In the sequencing method claims, retype the part that opens with the words containing "16. The method" and closes with "of amplicon-generation primers.".

▶ _DOCUMENT EXCERPT_

━━━━

13. The method of claim 11, wherein generating the set of metagenome-associated fragments comprises generating the set of metagenome-associated fragments comprising added adapters, based on at least one of a ligation process and an amplification process.

14. The method of claim 13, wherein the set of sequencing-based primers comprises:

metagenome-associated adapter regions associated with the NGS and the added adapters of the set of metagenome-associated fragments.

15. The method of claim 14, wherein each of the set of sequencing-based primers comprises:

index regions configured to facilitate multiplexing associated with the NGS; and

adapter regions associated with the NGS, the set of target-associated amplicons, and the set of metagenome-associated fragments.

16. The method of claim 15, wherein the adapter regions of the set of sequencing-based primers are associated with the NGS, the added adapters of the set of metagenome-associated fragments, the first amplicon-associated adapter regions of the first subset of amplicon-generation primers, and the second amplicon-associated adapter regions of the second subset of amplicon-generation primers.

17. The method of claim 10, wherein generating the set of metagenome-associated fragments comprises:

generating fragments based on processing the set of total nucleic acids with at least one of an enzymatic process and a mechanical process; and

generating the set of metagenome-associated fragments based on ligating unique molecular identifier (UMI)-based molecules to the fragments.

━━━━

Dataset entries:
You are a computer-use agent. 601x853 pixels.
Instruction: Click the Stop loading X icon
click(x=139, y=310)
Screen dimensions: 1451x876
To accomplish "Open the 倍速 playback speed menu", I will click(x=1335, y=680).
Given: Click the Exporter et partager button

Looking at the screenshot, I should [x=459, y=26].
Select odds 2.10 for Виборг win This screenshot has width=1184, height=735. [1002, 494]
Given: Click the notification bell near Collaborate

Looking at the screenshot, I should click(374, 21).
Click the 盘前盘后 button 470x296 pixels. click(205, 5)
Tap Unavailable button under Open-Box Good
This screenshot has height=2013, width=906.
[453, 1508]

━━━━

▶ _EXPECTED ANSWER_
16. The method of claim 15, wherein the adapter regions of the set of sequencing-based primers are associated with the NGS, the added adapters of the set of metagenome-associated fragments, the first amplicon-associated adapter regions of the first subset of amplicon-generation primers, and the second amplicon-associated adapter regions of the second subset of amplicon-generation primers.